On an arid market world, not dissimilar to a middle-eastern bazaar on Earth, the Doctor treats Leela to a day of shopping.

Plot

Leela struggles to understand the fundamentals of commerce during a shopping trip on a market world with the Doctor. Then, she spots a weapon that appeals to her. Paying the merchant, Jason, she examines her new toy. Soon, however, she is slain by Jason's knife. The Doctor discovers her dead body and demands answers. A local policeman explains that no laws have been transgressed; Leela has bought a legal death experience. Soon, she springs back to life. Jason explains that the knife's edge contained not only a fast acting poison, but also restorative microscopic robots. Whole again, Leela returns to the TARDIS with the Doctor, musing on the newfound appreciation she has for life now that she has died. The Doctor, having come back from the dead himself, can appreciate her point.

Characters

References

  • Leela has no concept of money.
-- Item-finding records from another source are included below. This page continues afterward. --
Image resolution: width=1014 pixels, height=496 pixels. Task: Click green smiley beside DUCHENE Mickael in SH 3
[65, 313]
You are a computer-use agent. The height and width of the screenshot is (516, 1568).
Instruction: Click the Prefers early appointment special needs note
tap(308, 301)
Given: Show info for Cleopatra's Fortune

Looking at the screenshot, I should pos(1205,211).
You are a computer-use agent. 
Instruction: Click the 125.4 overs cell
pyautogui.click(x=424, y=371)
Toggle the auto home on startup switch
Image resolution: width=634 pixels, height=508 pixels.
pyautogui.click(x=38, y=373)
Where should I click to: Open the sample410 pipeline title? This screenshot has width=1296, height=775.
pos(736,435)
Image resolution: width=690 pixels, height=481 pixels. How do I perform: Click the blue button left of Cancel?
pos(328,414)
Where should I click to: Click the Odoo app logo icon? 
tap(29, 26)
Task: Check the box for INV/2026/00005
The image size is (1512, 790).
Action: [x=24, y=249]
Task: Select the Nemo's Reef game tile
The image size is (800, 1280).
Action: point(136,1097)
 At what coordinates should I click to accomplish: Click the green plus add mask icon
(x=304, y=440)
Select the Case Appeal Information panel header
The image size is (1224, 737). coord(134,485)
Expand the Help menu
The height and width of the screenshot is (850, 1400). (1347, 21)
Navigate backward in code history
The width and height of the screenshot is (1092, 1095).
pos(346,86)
The unit of currency on the unnamed world is the credit.
  • The Doctor wonders if the market world sells jelly babies.
  • The world is populated by many different species, including humans.
  • At least one inhabitant of the world is a red-skinned "lizard-man" named Jason. Neither the name of his species or his home world is ever given.
  • Leela threatens Jason with a janis thorn to his throat.
  • The "microscopic healer robots" which restore Leela to life are not actually called nanogenes, but they work in exactly the same way.
  • The Doctor hints that Leela's return from death has some commonality with regeneration.

Notes

  • Though advertised on the Big Finish website, the CD jacket, and elsewhere as Death-Dealer, Louise Jameson clearly calls the story The Death-Dealer when she begins her reading.
  • The story employs a limited third person perspective, focused mostly on Leela, except for the period of time she is dead.